The herpes simplex virus type 1 (HSV-1) diploid gene γ1 34.5 encodes a neurovirulent factor, infected cell protein 34.5 (ICP34.5). The promoter to γ134.5 is located within the HSV-1 genome where there are repeated sequences. This region of the genome also contains important overlapping transcripts involved with the virus's ability to establish lytic and latent infections and reactivation. These transcripts include the latency-associated transcripts and regulator proteins ICP0 and ICP4. This study aimed to separate ICP34.5 from these overlapping transcripts and test if its expression from a single gene could restore wild-type HSV-1 strain 17+ virulence. To address these aims, different recombinant viruses were constructed using the δ γ134.5 mutant 1716. Immunoblots probed with different ICP34.5 antisera demonstrated that one of the newly generated recombinant viruses, 1622, overexpresses ICP34.5 relative to a panel of wild-type viruses. Interestingly, the overexpression of ICP34.5 does not yield a more virulent virus.
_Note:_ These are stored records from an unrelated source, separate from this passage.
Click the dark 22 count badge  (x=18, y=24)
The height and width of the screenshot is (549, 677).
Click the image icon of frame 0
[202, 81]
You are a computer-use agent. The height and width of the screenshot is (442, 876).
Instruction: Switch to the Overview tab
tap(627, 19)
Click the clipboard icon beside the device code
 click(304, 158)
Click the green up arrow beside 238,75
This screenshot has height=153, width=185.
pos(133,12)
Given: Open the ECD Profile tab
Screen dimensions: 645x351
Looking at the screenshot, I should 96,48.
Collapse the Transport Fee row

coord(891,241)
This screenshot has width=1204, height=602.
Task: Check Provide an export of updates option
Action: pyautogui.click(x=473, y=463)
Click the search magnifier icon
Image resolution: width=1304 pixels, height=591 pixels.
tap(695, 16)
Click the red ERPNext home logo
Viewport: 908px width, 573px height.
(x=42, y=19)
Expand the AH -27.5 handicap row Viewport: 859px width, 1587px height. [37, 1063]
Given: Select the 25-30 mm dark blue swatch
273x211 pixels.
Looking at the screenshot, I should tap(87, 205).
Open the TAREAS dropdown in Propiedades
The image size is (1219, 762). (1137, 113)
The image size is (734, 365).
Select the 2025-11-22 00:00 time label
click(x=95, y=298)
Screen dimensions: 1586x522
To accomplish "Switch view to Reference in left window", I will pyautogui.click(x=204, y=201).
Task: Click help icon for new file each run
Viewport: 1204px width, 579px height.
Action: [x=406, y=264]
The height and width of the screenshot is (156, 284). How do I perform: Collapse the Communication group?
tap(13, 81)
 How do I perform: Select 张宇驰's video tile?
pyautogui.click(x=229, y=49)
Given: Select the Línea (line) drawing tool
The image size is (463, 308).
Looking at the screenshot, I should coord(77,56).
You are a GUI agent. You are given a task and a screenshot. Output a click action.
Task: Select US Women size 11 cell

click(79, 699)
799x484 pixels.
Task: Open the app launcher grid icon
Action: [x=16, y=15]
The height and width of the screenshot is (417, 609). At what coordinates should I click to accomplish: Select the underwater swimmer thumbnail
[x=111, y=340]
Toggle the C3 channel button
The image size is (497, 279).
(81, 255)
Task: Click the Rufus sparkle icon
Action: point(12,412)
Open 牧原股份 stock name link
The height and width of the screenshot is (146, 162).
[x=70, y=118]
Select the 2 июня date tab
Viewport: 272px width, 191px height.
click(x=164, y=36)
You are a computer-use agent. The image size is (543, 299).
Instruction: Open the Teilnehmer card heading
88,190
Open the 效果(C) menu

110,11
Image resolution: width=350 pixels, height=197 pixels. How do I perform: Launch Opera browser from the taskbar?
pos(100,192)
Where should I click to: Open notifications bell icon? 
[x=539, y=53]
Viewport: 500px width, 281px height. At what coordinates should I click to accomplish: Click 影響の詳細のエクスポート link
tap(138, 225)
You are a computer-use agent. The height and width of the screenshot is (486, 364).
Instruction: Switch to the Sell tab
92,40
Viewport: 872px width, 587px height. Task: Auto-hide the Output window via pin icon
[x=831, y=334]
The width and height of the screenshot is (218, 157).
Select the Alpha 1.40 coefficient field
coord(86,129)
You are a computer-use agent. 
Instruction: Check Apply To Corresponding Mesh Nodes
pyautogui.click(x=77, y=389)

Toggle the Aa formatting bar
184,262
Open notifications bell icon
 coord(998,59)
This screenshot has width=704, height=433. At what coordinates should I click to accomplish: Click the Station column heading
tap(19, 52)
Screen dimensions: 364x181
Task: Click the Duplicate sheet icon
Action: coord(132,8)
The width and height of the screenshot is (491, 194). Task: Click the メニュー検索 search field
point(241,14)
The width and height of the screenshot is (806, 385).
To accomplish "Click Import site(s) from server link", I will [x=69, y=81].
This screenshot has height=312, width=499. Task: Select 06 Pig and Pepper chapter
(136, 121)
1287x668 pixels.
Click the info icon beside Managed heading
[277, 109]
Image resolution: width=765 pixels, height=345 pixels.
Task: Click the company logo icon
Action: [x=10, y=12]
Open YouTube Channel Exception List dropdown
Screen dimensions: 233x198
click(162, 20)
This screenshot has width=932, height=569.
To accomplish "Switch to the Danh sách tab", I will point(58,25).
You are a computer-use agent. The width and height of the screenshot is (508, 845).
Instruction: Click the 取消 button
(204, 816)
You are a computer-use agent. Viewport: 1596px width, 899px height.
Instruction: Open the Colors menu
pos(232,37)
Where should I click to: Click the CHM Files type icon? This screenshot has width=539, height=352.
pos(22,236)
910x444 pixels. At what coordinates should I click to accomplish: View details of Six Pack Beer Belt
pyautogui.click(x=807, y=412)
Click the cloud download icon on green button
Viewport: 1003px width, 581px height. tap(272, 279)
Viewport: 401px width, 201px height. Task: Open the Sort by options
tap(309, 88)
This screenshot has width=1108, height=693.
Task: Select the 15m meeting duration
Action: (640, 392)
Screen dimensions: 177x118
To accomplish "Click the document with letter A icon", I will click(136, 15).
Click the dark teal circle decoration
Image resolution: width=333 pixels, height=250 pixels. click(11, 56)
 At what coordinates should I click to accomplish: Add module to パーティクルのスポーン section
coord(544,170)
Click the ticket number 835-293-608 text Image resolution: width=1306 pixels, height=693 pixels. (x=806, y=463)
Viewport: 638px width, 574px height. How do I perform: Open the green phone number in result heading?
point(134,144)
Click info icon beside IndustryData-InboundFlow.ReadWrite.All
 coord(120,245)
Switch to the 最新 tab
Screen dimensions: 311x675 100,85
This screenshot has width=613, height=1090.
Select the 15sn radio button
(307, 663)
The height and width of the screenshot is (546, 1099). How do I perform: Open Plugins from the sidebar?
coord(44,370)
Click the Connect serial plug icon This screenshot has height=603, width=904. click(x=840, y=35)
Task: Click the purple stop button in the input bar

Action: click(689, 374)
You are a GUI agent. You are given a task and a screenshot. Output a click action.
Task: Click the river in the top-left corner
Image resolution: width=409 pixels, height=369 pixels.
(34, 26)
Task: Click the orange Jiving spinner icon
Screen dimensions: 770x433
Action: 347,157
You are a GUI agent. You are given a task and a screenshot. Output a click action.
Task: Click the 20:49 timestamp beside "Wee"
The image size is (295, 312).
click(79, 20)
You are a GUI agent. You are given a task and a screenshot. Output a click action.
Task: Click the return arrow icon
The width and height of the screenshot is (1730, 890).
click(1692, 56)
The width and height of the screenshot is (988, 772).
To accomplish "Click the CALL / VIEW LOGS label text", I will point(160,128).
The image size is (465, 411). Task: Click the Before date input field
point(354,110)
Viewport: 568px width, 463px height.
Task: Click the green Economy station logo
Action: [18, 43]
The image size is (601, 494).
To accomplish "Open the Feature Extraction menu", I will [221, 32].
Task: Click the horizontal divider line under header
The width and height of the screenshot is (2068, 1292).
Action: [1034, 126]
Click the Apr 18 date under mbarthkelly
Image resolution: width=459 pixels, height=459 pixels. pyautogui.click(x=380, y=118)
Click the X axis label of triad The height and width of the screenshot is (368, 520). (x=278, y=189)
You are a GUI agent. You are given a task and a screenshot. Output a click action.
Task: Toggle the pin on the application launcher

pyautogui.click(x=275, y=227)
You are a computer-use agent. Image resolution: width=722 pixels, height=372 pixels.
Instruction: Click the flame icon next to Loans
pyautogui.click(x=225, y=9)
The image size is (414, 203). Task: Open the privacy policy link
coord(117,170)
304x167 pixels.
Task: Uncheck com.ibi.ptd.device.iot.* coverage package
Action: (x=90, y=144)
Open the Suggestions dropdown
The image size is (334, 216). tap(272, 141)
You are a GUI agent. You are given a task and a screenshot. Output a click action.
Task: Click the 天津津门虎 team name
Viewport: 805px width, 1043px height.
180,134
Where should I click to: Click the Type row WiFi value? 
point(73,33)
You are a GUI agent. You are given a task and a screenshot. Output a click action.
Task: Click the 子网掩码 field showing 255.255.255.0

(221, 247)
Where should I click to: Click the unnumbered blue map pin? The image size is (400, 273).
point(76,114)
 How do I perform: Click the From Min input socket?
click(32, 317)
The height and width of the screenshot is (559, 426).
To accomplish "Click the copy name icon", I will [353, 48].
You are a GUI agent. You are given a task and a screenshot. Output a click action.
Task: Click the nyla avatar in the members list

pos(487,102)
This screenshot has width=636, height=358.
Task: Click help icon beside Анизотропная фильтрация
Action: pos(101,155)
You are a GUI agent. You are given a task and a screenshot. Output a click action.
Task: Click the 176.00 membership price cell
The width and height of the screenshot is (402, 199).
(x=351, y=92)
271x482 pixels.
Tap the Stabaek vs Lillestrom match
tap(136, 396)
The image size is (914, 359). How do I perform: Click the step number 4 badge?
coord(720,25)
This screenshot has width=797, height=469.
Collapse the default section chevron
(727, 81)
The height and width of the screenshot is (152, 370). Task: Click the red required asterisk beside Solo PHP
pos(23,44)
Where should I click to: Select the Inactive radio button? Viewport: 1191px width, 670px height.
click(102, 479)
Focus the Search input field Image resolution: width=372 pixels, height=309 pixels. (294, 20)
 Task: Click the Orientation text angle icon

The onset of ICP34.5 expression from 1622-infected cells in vitro matched that of 17+, and its expression restored the function of maintaining protein synthesis in human neuroblastoma cells. Replication of 1622, however, was only partially restored to 17+ levels in vivo. Additionally, plaque morphology from 1622-infected cells indicates there is an additional defect. The authors report that the mutant virus 1622 can express ICP34.5 from a single γ134.5 gene and restore most (but not all) wild-type function. These findings are discussed with respect to the use of the γ134.5 deleted mutant, 1716, in oncolytic viral vector therapies and future studies for ICP34.5.